More than 100 US troops sustained “mild” traumatic brain injury, far more than originally announced, after Iran launched missiles at their base in Iraq last month, according to the Department of Defense.
“As of today, 109 US service members have been diagnosed with mild traumatic brain injury, or mTBI, an increase of 45 since the previous report,” the Pentagon said in a statement on Monday.
Of them, 76 have returned to duty while most of the rest are still undergoing evaluation and treatment.
The statement further said that 27 troops have been transported to Germany for further evaluation, while 21 returned to the US.
“This is a snapshot in time and numbers can change,” the statement added.
According to the Pentagon and President Donald Trump, initially, there were no service members who were wounded or killed in the Iranian missile attack, which was retaliation for the January 2 US drone strike that killed a top Iranian general.
Iran fired ballistic missiles at the base to retaliate for the January 3 US drone strike that killed top Iranian general Qasem Soleimani while he was in Baghdad.
Trump was understood to downplay the impact on US troops to help ratchet down tensions between the two countries, amid concerns that a full war could break out.
Earlier on Monday, Pentagon press secretary Alyssa Farah said in a statement, “We are grateful to the efforts of our medical professionals who have worked diligently to ensure the appropriate level of care for our service members, which has enabled nearly 70 per cent of those diagnosed to return to duty”.
Last month, President Trump said he does not consider potential brain injuries to be as serious as physical combat wounds, downplaying the severity of the injuries suffered in Iraq.
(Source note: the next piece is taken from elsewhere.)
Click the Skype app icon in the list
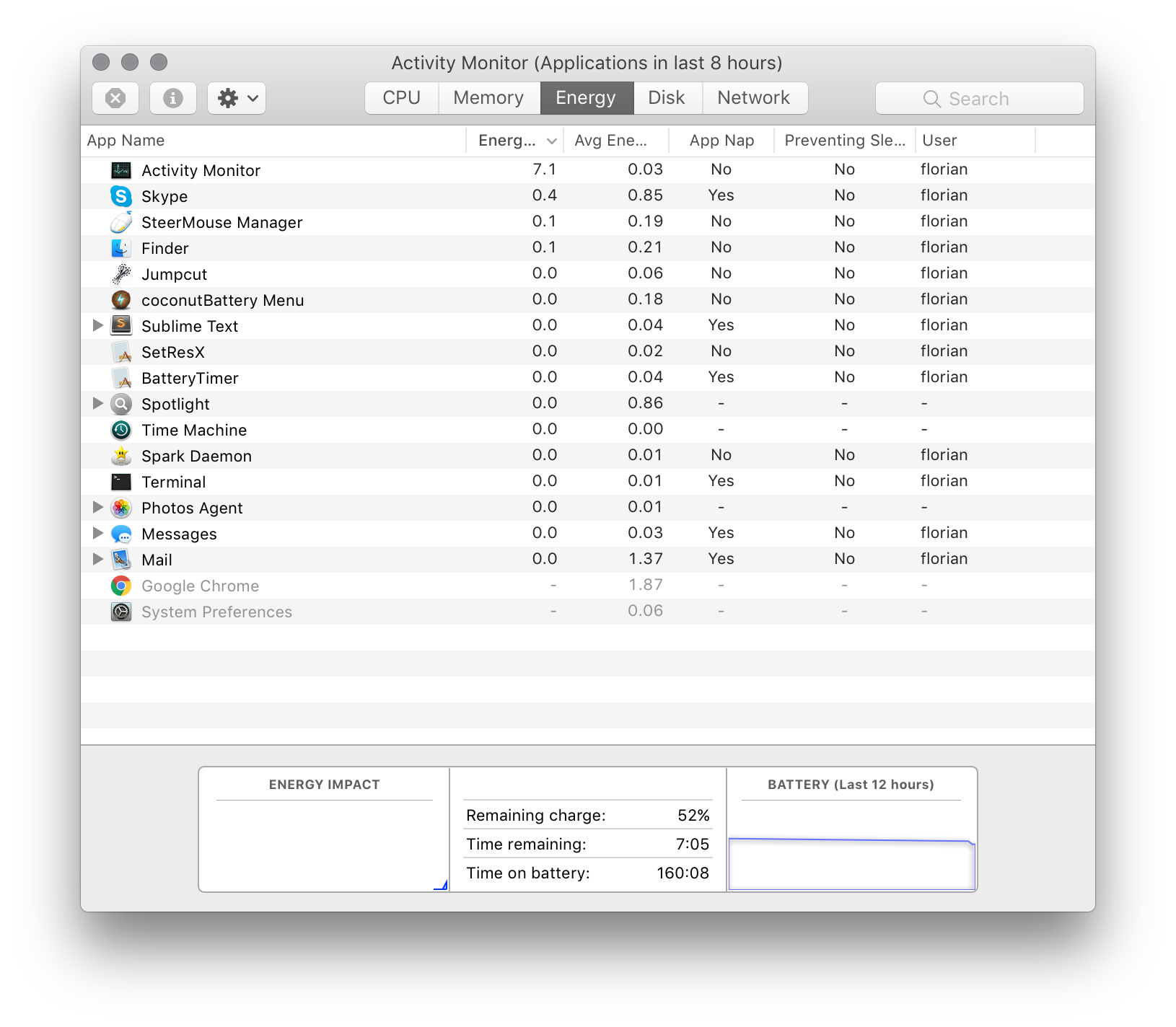[x=121, y=196]
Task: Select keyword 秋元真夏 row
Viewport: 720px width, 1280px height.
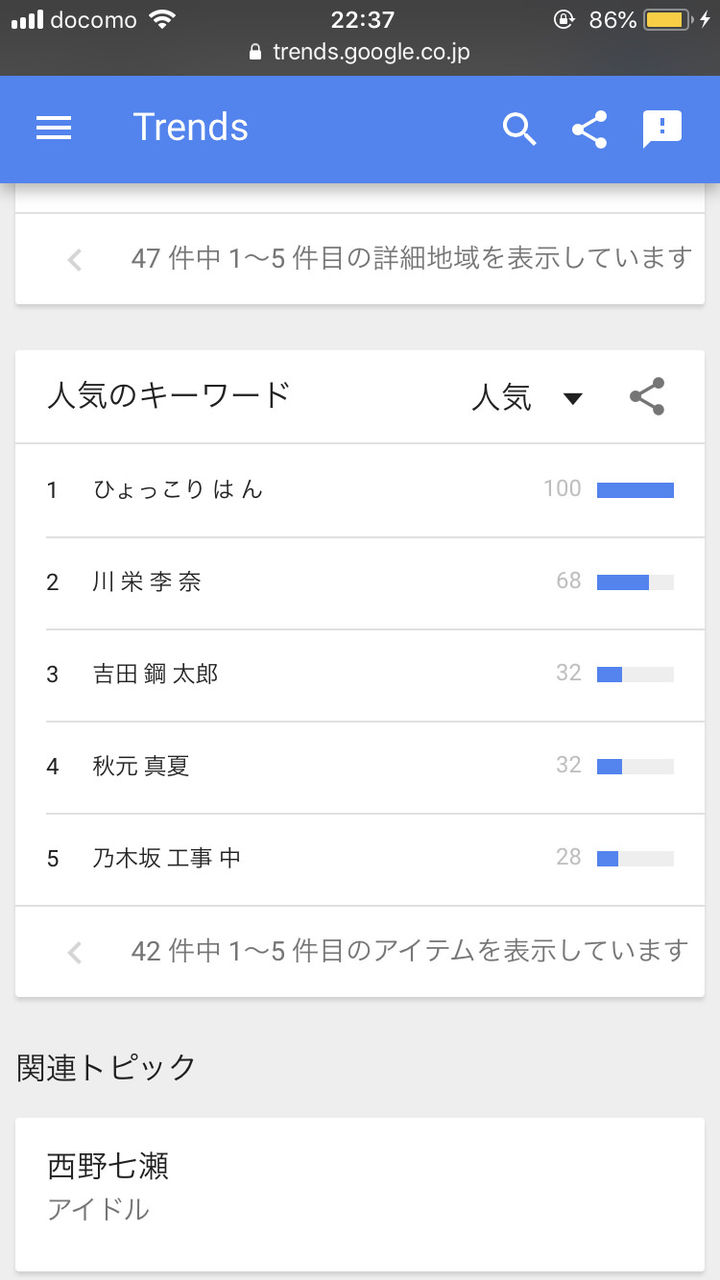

During the World Economic Forum in Davos, Switzerland, Trump was asked to explain the discrepancy between his previous comments that no US service member was harmed and reports of US troops being treated for injuries suffered in the attack.
The Centers for Disease Control and Prevention defines a TBI as a “disruption in the normal function of the brain” that’s typically caused by a bump, a blow or a jolt to the head. One of the most common forms of TBI is a concussion, also known as mild TBI (mTBI).
According to the CDC, in 2014, very severe cases can even result in death. There were 56,800 TBI-related deaths in the US.